Als wahrscheinliche Variante galt in der UNO-Peace-keeping- Abteilung der Abzug der Unprofor-Einheiten aus den drei ostbosnischen „Sicherheitszonen“ und Muslimenenklaven Srebenica, Goražde und Zepa sowie eine Umgruppierung der Einheiten in den „Sicherheitszonen“ Sarajevo, Bihać sowie möglicherweise Tuzla.

Doch wahrscheinlich wird der UNO-Generalsekretär überhaupt kein Konzept mehr vorlegen. Zwar votieren sein Sonderbeauftragter für Ex-Jugoslawien Yasushi Akashi (siehe nebenstehendes Interview) sowie der ihm unterstellte Unprofor-Oberkommandierende General Bernhard Janvier weiterhin für Teilrückzug und Umgruppierung. Doch der Franzose Janvier ist in dieser Frage offensichtlich nicht mehr auf der Linie der Pariser Regierung. Deren vormaliger Außenminister und heutige Premierminister Alain Juppé hatte im März/April durch wiederholte Drohungen mit dem Abzug der französischen Unprofor-Kontingente überhaupt erst den Druck ausgelöst für neue Diskussionen im Sicherheitsrat.

Aber „jetzt ist der französische Präsidentschaftswahlkampf ja vorbei“, bemerkte der britische UNO- Botschafter David Hannay am Mittwoch nicht ohne Süffisanz.

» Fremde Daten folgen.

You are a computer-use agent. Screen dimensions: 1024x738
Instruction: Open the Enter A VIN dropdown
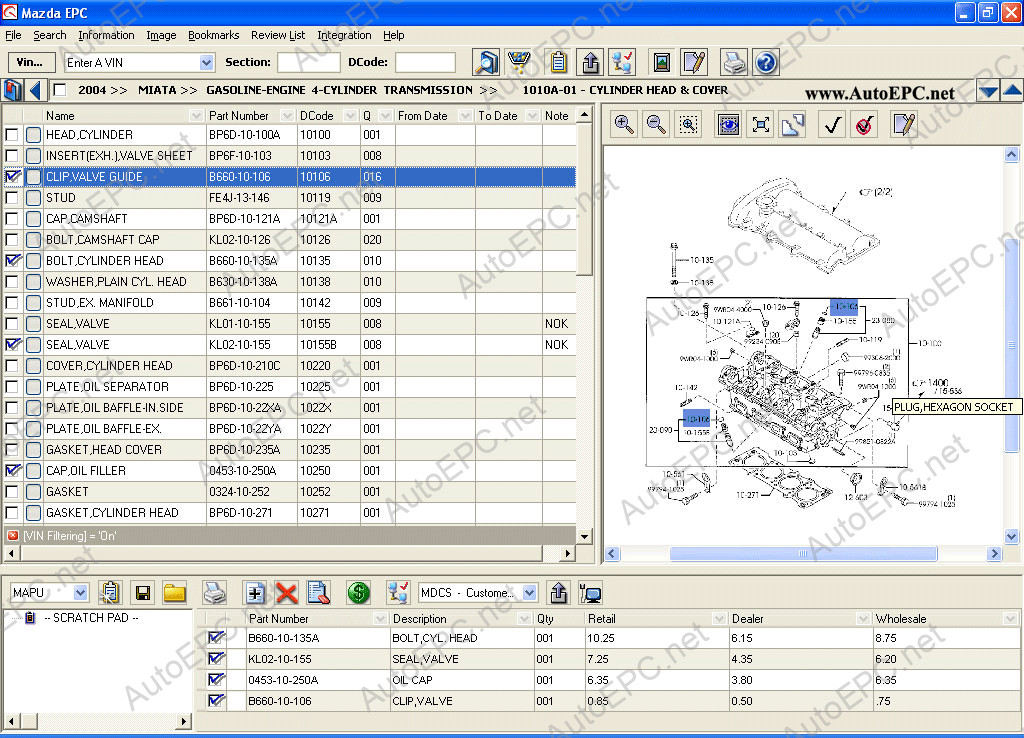coord(206,63)
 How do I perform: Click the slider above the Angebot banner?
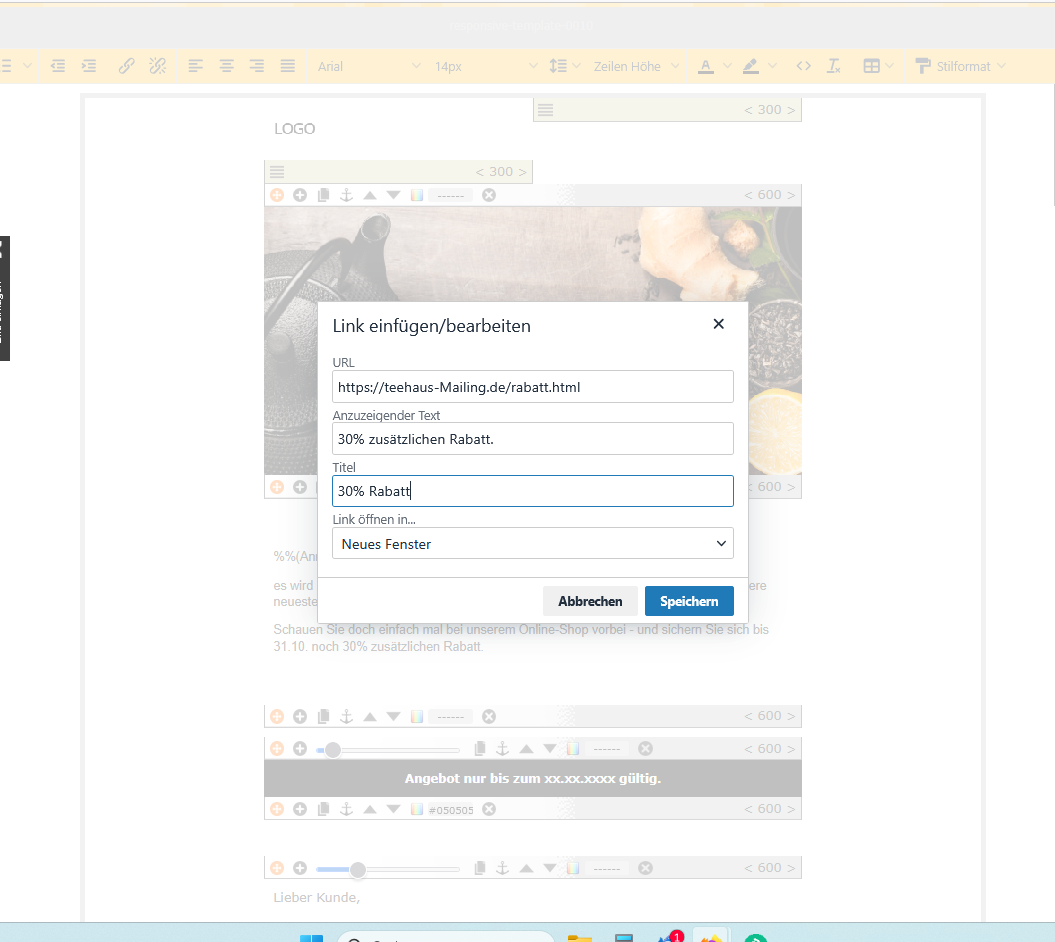click(x=388, y=749)
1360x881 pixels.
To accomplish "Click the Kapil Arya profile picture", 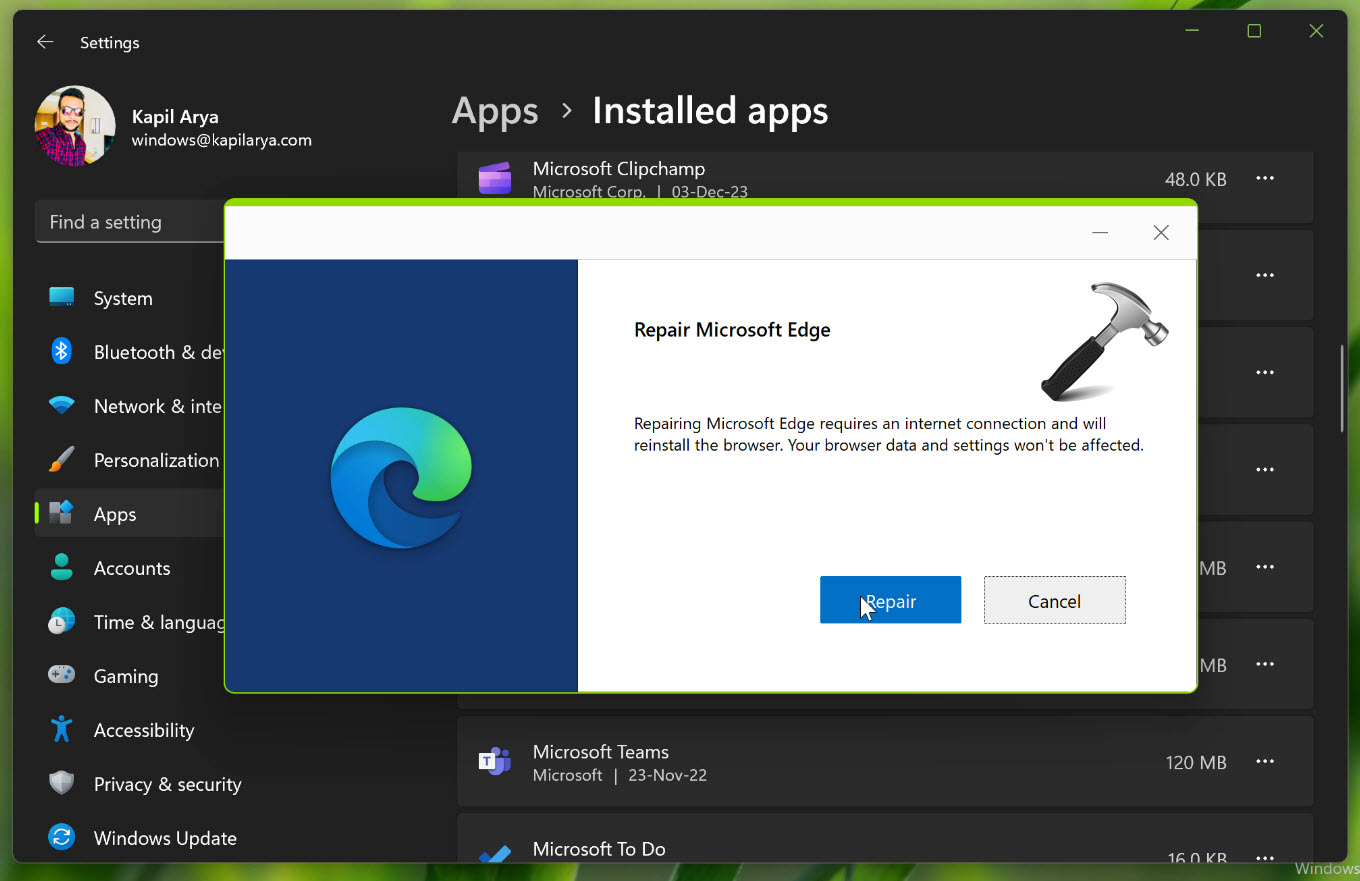I will coord(75,126).
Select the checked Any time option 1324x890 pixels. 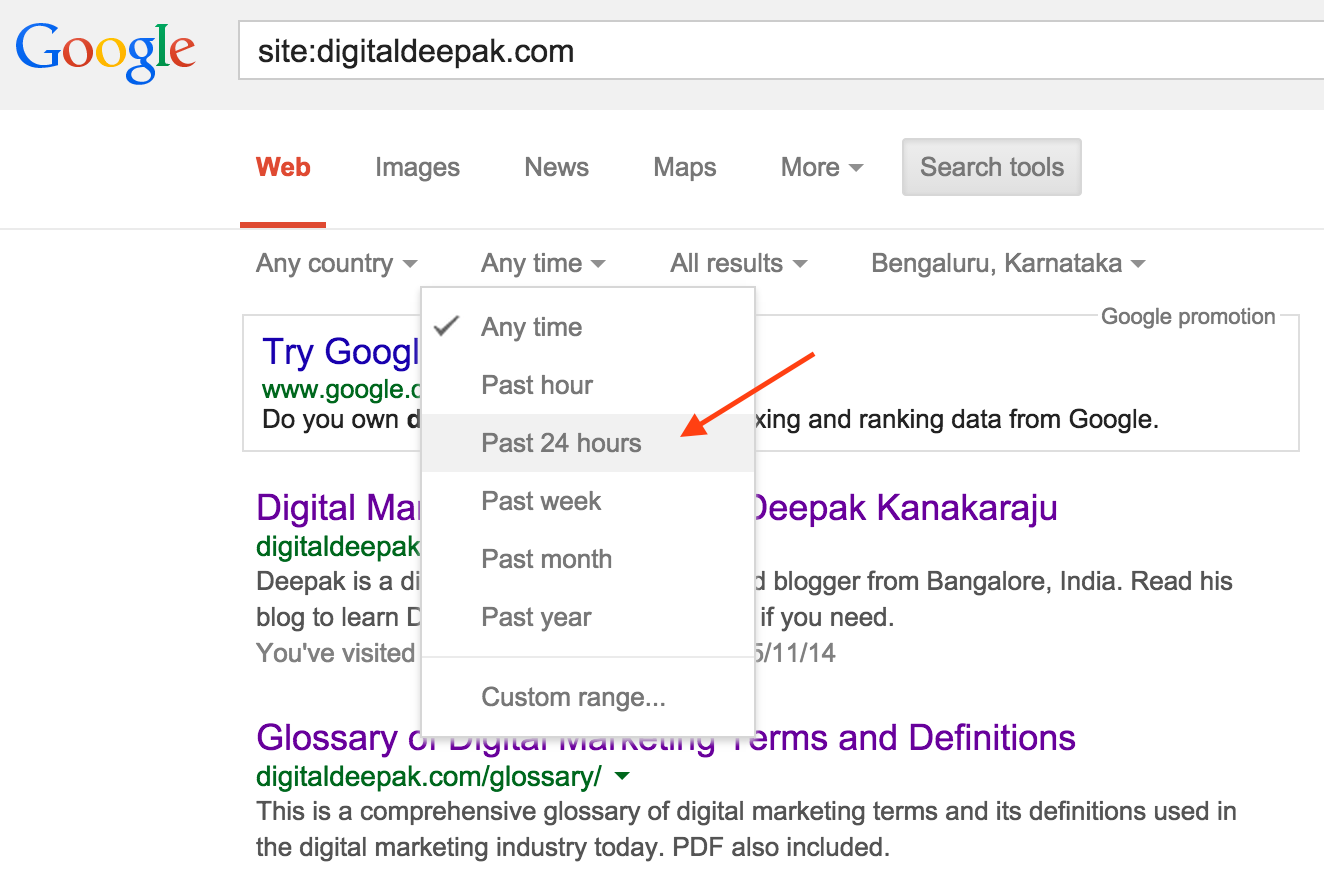click(x=531, y=327)
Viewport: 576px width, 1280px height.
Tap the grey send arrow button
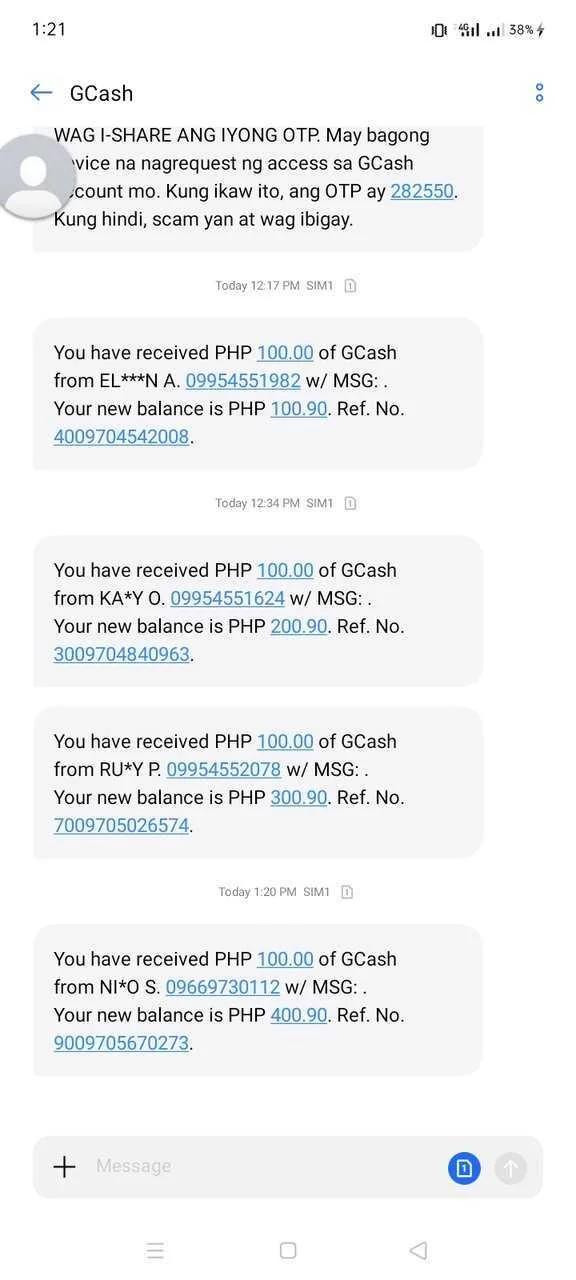[x=510, y=1167]
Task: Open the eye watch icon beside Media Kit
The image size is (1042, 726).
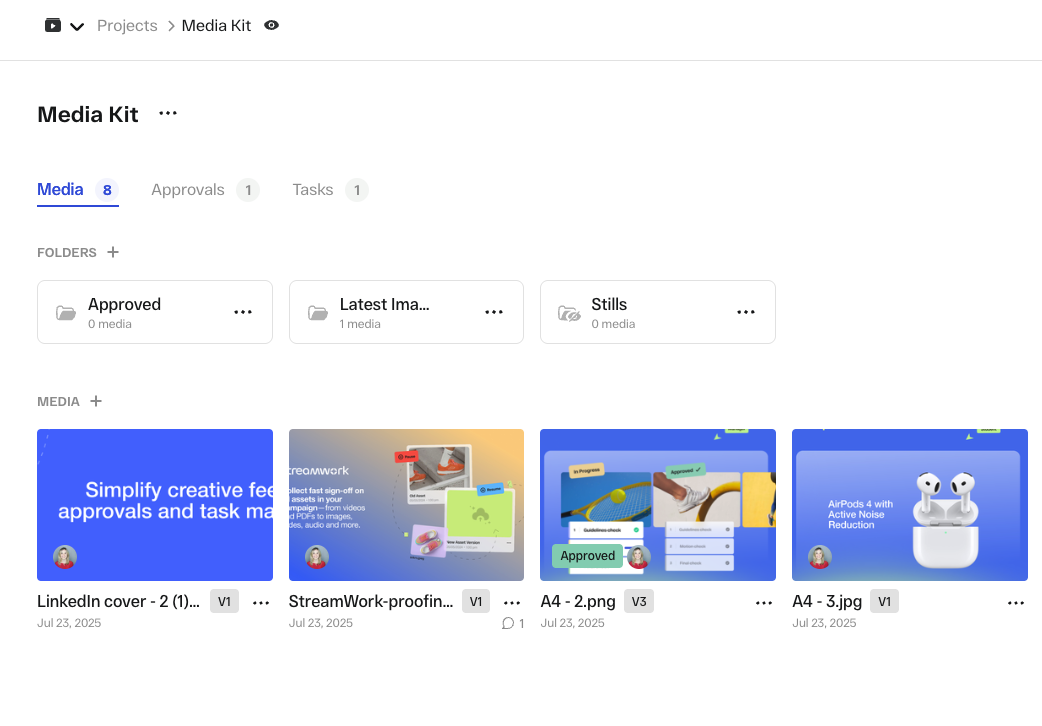Action: [x=271, y=25]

Und Frankreich vollzog im Sicherheitsrat eine Kehrtwende. Desavouiert ist damit vor allem Boutros Ghali, der seine Argumentationen bisher wesentlich auf die früheren Abzugsdrohungen aus Paris gegründet hatte. Laut Hannay wird der Sicherheitsrat keinen Teilrückzug beschließen und, wenn überhaupt, nur eine geringfügige Umgruppierung. Bleibt damit alles wie gehabt?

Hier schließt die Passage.